A falta de gerente no hotel naquele horário é mais um problema. Um vacilo do rapaz e o respeito ao TSE custará seu emprego na manhã seguinte. Fica acertado que o candidato deixará um cartão de crédito como caução, mas que a situação do pagamento será resolvida com o gerente. Mesmo com toda a aula sobre a lei que rege as eleições, o voto de Wellington não foi ganho. “Eu não voto aqui, voto na Paraíba.” E vão todos dormir.

Pouco sono até o encontro com o gerente, Fernando Oliveira. De início, ele recusa o cheque. Ouve, por algum tempo, mais uma peroração do candidato sobre a lei eleitoral – a segunda em menos de 12 horas.
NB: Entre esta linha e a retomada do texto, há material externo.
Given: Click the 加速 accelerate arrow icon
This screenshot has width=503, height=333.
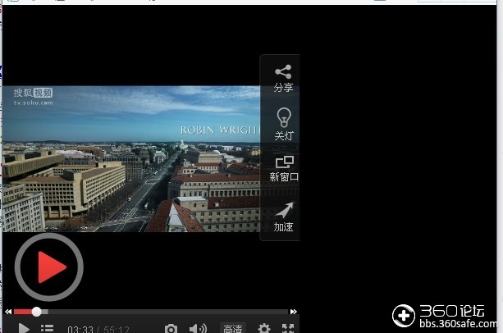Looking at the screenshot, I should 284,210.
Por fim, com alguma boa vontade, cede e aceita. Oliveira garante que não houve qualquer comunicado oficial das autoridades eleitorais sobre a campanha – e a necessidade dos cheques. “Ninguém avisou nada.”

Meia hora de negociação para o check-in, mais meia hora de negociação na manhã seguinte. Ao tirar uma média dos três meses, o candidato observa o tempo perdido durante o processo: “Deveriam permitir, também, cartão de débito, ao menos”.

Para piorar, a sede do PV foi invadida no domingo 19. Foram levados computadores com dados de campanha, fitas com programas eleitorais, recibos de gastos e – sim, eles – os talões de cheque. Sobre o crime, o assessor jurídico do partido, Laércio Benko, é irônico: “Pode não ter sido crime político, mas o ladrão, certamente, era bem politizado”. A polícia investiga. E segue a marcha até 3 de outubro.